# Start of Records provided

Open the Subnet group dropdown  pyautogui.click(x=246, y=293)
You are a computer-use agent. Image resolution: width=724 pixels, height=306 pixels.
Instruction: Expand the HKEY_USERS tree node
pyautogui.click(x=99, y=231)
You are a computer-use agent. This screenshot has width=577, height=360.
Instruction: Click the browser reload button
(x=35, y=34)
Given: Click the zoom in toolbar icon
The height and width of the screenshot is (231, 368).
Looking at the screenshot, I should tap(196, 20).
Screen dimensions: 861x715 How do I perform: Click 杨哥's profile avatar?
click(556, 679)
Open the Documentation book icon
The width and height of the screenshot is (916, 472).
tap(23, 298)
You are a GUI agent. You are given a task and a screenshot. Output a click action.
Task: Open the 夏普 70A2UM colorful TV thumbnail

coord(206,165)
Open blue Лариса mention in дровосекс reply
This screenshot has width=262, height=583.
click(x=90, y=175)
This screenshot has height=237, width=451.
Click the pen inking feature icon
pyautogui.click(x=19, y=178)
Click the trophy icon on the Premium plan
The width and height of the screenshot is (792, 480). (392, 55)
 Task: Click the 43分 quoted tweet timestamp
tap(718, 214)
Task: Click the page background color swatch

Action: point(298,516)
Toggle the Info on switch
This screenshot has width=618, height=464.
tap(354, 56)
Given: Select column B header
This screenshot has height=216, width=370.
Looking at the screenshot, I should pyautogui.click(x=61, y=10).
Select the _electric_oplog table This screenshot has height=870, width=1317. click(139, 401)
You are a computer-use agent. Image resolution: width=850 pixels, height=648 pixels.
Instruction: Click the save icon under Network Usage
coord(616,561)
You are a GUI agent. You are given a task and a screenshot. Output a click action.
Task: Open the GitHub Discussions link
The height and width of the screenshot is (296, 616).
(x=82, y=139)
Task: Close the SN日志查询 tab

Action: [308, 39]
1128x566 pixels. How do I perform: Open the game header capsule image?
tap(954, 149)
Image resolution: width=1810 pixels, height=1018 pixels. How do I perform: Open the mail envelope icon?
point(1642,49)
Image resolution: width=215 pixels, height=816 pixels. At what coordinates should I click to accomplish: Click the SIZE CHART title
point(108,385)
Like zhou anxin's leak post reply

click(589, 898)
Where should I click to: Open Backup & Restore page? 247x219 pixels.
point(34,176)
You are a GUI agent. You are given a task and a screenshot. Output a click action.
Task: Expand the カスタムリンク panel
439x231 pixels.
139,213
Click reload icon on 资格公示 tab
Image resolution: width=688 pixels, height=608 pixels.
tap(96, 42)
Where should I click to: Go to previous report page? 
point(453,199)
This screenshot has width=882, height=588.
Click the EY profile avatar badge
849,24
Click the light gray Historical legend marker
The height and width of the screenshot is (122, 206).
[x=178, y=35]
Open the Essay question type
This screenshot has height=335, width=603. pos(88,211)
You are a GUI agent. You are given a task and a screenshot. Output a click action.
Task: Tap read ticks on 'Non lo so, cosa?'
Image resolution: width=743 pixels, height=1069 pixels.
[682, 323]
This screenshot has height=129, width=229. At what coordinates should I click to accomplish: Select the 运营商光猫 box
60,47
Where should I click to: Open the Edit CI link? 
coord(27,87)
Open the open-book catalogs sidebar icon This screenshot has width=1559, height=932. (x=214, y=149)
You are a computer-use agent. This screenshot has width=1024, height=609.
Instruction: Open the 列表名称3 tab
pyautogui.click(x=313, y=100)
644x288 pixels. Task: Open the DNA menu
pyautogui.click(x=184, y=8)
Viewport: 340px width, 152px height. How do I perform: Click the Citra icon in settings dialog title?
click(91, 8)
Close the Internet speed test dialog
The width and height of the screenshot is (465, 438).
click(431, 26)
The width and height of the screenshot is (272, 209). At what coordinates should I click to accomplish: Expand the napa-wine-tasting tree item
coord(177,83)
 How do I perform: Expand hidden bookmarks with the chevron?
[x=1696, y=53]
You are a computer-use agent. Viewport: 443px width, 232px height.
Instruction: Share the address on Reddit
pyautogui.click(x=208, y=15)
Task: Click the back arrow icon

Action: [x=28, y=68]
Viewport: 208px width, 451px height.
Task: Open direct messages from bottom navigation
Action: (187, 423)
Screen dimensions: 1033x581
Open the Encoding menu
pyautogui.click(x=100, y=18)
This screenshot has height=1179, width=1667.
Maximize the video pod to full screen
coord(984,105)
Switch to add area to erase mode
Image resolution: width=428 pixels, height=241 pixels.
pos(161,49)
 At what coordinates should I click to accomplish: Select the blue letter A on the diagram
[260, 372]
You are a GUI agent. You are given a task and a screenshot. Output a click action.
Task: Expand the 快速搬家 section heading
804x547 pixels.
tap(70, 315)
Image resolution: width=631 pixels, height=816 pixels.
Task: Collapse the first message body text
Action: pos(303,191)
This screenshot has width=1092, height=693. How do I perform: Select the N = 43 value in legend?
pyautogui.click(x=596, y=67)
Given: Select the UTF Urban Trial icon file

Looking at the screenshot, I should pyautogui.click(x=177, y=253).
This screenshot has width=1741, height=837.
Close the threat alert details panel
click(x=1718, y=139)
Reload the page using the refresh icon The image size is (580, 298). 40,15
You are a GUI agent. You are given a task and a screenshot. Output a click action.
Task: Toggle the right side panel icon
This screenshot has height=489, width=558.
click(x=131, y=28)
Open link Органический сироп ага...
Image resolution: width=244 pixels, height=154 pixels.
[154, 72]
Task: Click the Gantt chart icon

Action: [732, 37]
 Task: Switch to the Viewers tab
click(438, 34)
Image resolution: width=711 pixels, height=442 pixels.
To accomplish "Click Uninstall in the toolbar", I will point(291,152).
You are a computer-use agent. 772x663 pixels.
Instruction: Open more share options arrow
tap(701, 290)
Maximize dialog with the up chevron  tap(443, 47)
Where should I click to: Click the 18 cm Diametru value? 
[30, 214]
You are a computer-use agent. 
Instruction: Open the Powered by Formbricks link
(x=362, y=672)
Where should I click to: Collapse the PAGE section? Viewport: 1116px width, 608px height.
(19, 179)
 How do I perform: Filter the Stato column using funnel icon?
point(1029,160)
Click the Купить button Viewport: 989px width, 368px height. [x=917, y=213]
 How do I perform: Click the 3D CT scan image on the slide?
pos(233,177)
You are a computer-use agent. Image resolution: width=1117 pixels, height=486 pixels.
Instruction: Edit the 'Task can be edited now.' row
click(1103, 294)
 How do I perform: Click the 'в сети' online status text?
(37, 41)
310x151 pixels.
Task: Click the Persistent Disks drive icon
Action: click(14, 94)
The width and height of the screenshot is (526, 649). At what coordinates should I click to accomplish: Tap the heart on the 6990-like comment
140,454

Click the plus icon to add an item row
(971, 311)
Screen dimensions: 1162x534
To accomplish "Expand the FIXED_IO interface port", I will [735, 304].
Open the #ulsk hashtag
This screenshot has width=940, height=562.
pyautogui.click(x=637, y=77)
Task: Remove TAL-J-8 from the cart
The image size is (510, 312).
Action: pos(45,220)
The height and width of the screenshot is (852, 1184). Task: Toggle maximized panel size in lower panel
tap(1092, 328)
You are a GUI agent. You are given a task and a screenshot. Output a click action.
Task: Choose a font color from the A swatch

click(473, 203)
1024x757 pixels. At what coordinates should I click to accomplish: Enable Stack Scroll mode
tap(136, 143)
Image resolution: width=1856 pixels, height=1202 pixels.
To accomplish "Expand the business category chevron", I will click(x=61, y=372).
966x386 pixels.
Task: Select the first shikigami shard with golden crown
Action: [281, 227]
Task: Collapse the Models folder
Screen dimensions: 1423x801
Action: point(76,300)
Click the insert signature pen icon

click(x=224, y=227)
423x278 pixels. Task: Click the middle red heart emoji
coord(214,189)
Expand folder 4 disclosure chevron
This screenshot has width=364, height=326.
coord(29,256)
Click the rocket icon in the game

# End of Records provided

▶ [Directions]
Render the lines of the listing starting at the line containing "Where should I click to: Collapse" and ending at the line containing "click(x=224, y=227)" as a Markdown table with the columns Row and Line. Number each row and leave out any blank lines.

▶ [Answer to the task]
| Row | Line |
|---|---|
| 1 | Where should I click to: Collapse the PAGE section? Viewport: 1116px width, 608px height. |
| 2 | (19, 179) |
| 3 |  How do I perform: Filter the Stato column using funnel icon? |
| 4 | point(1029,160) |
| 5 | Click the Купить button Viewport: 989px width, 368px height. [x=917, y=213] |
| 6 |  How do I perform: Click the 3D CT scan image on the slide? |
| 7 | pos(233,177) |
| 8 | You are a computer-use agent. Image resolution: width=1117 pixels, height=486 pixels. |
| 9 | Instruction: Edit the 'Task can be edited now.' row |
| 10 | click(1103, 294) |
| 11 |  How do I perform: Click the 'в сети' online status text? |
| 12 | (37, 41) |
| 13 | 310x151 pixels. |
| 14 | Task: Click the Persistent Disks drive icon |
| 15 | Action: click(14, 94) |
| 16 | The width and height of the screenshot is (526, 649). At what coordinates should I click to accomplish: Tap the heart on the 6990-like comment |
| 17 | 140,454 |
| 18 | Click the plus icon to add an item row |
| 19 | (971, 311) |
| 20 | Screen dimensions: 1162x534 |
| 21 | To accomplish "Expand the FIXED_IO interface port", I will [735, 304]. |
| 22 | Open the #ulsk hashtag |
| 23 | This screenshot has width=940, height=562. |
| 24 | pyautogui.click(x=637, y=77) |
| 25 | Task: Remove TAL-J-8 from the cart |
| 26 | The image size is (510, 312). |
| 27 | Action: pos(45,220) |
| 28 | The height and width of the screenshot is (852, 1184). Task: Toggle maximized panel size in lower panel |
| 29 | tap(1092, 328) |
| 30 | You are a GUI agent. You are given a task and a screenshot. Output a click action. |
| 31 | Task: Choose a font color from the A swatch |
| 32 | click(473, 203) |
| 33 | 1024x757 pixels. At what coordinates should I click to accomplish: Enable Stack Scroll mode |
| 34 | tap(136, 143) |
| 35 | Image resolution: width=1856 pixels, height=1202 pixels. |
| 36 | To accomplish "Expand the business category chevron", I will click(x=61, y=372). |
| 37 | 966x386 pixels. |
| 38 | Task: Select the first shikigami shard with golden crown |
| 39 | Action: [281, 227] |
| 40 | Task: Collapse the Models folder |
| 41 | Screen dimensions: 1423x801 |
| 42 | Action: point(76,300) |
| 43 | Click the insert signature pen icon |
| 44 | click(x=224, y=227) |